Le soja prolonge son repli près d’un plus bas de 5 semaines
Points clés
- •Les contrats à terme sur le soja sont tombés à environ 11,5 dollars le boisseau, s’approchant d’un plus bas de cinq semaines.
- •La baisse des prix du pétrole brut, après des informations sur un possible accord entre les États-Unis et l’Iran, a pesé sur le marché des huiles végétales.
- •StoneX prévoit une récolte américaine de soja de 2026 à 4,47 milliards de boisseaux, ce qui renforce les attentes d’une offre abondante.
- •L’USDA a confirmé une vente privée de 132 000 tonnes métriques de soja américain à la Chine pour livraison en 2026/27.

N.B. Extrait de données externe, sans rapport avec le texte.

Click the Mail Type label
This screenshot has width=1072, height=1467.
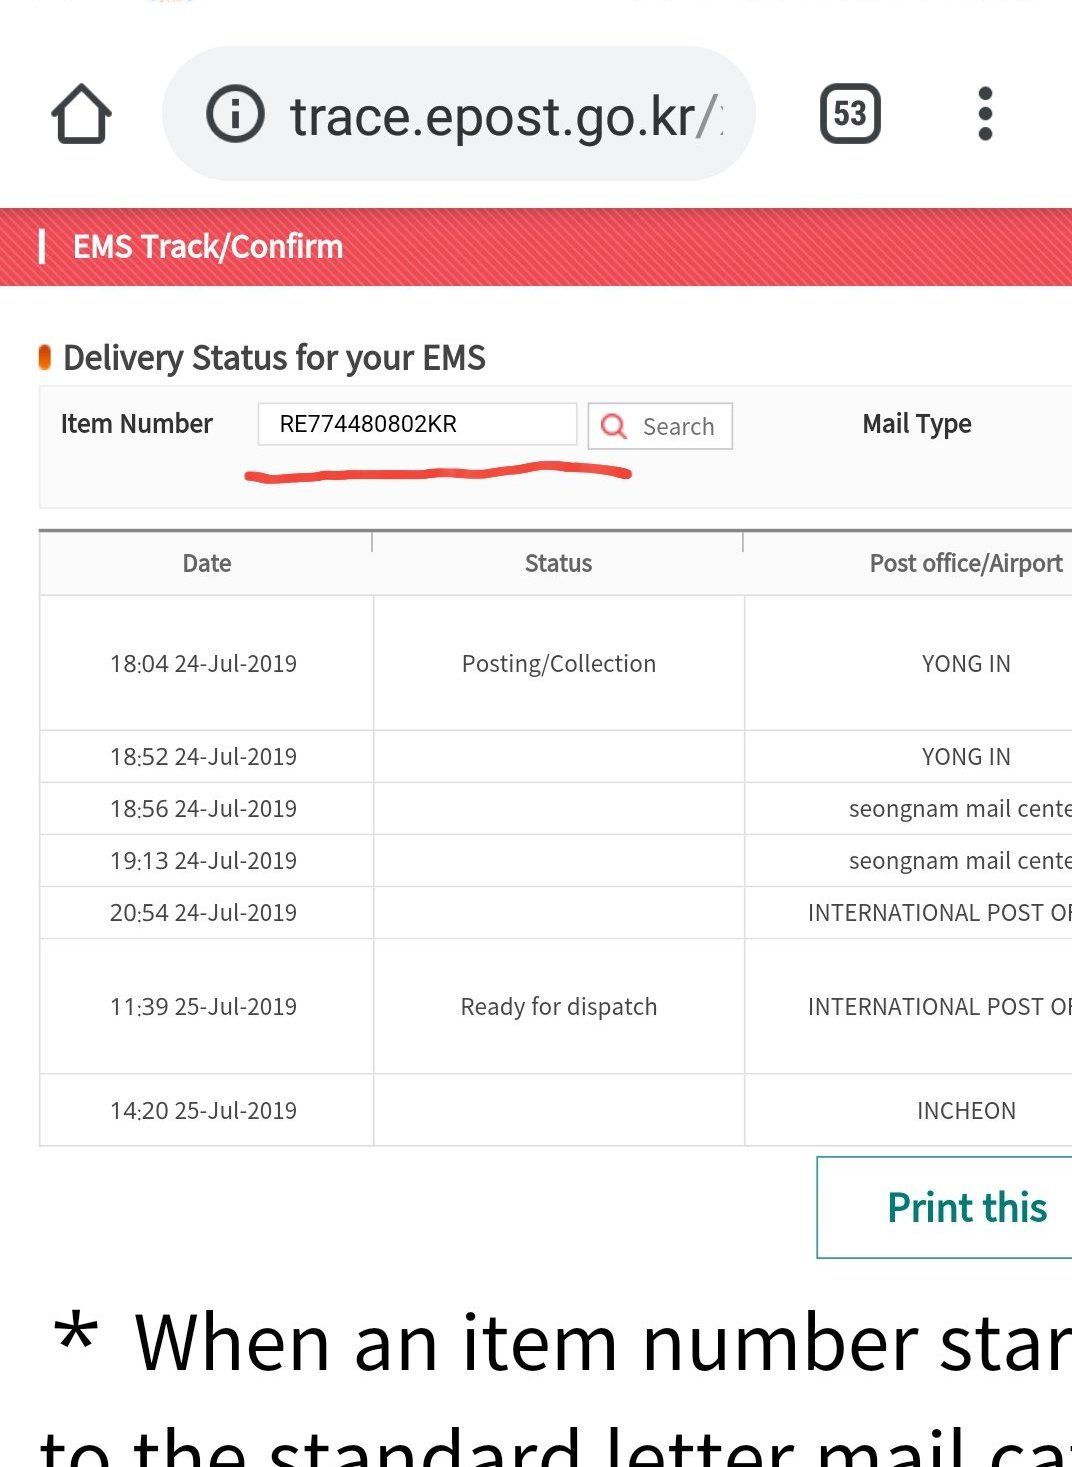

- •Les opérateurs surveillent toujours les risques liés aux exportations en mer Noire, mais les attentes d’une nouvelle récolte importante dans la région continuent de peser sur les prix.

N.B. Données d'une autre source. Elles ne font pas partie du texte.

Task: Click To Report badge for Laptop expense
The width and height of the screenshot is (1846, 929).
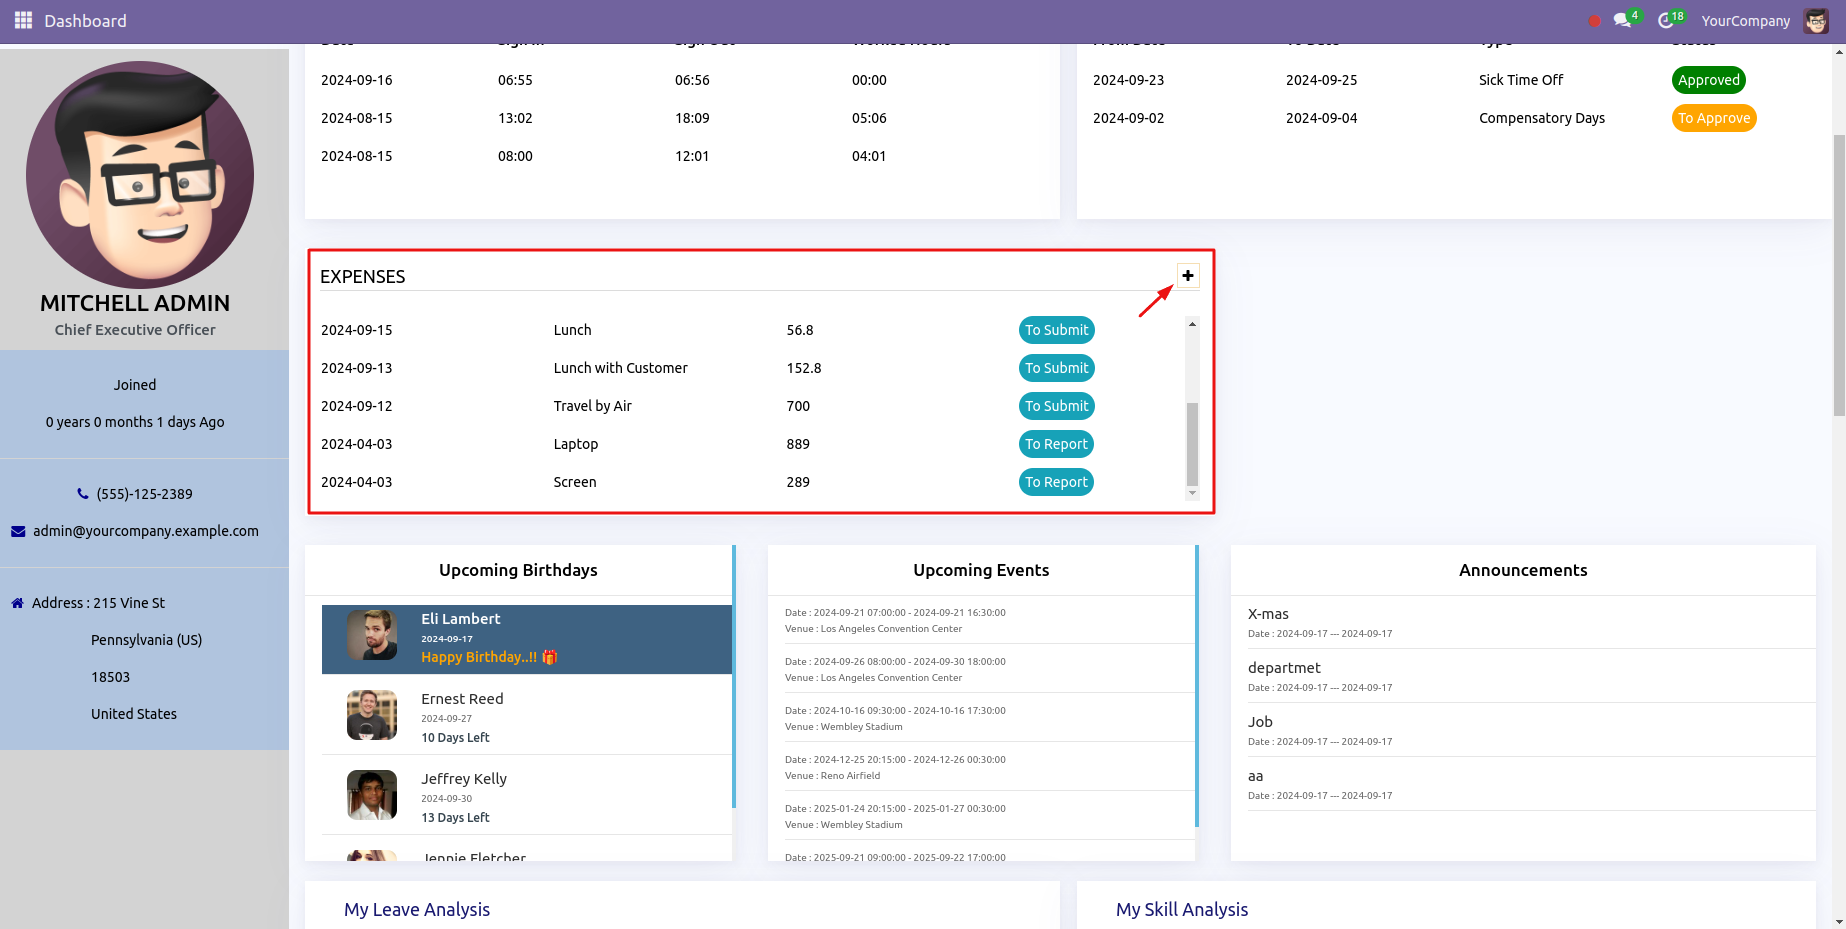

Les contrats à terme sur le soja ont encore reculé vers 11,5 dollars le boisseau, se rapprochant d’un plus bas de cinq semaines, alors que la baisse des prix du pétrole brut pesait sur le marché des huiles végétales.
Les prix du pétrole ont chuté fortement après des informations faisant état d’un éventuel accord entre les États-Unis et l’Iran, susceptible de rouvrir le détroit d’Ormuz.
Les prix des matières premières agricoles suivent souvent les marchés de l’énergie, car les matières premières d’origine agricole sont de plus en plus utilisées dans la production de biocarburants ; ainsi, les variations du brut peuvent se répercuter sur la tarification du complexe soja, même lorsque les nouvelles propres aux cultures sont limitées.
Une pression supplémentaire est venue des attentes d’une offre mondiale abondante, le courtier StoneX prévoyant une récolte américaine de soja de 2026 à 4,47 milliards de boisseaux.
Bien que le département de l’Agriculture des États-Unis ait récemment confirmé une vente privée de 132 000 tonnes métriques de soja américain à la Chine pour livraison au cours de la campagne de commercialisation 2026/27, cet achat n’a guère suffi à compenser les perspectives d’offre baissières.
Les opérateurs ont également continué de suivre l’évolution de la région de la mer Noire, où la guerre entre la Russie et l’Ukraine menace les routes d’exportation des céréales. Néanmoins, les attentes d’une nouvelle récolte importante dans la région ont continué de peser sur les prix.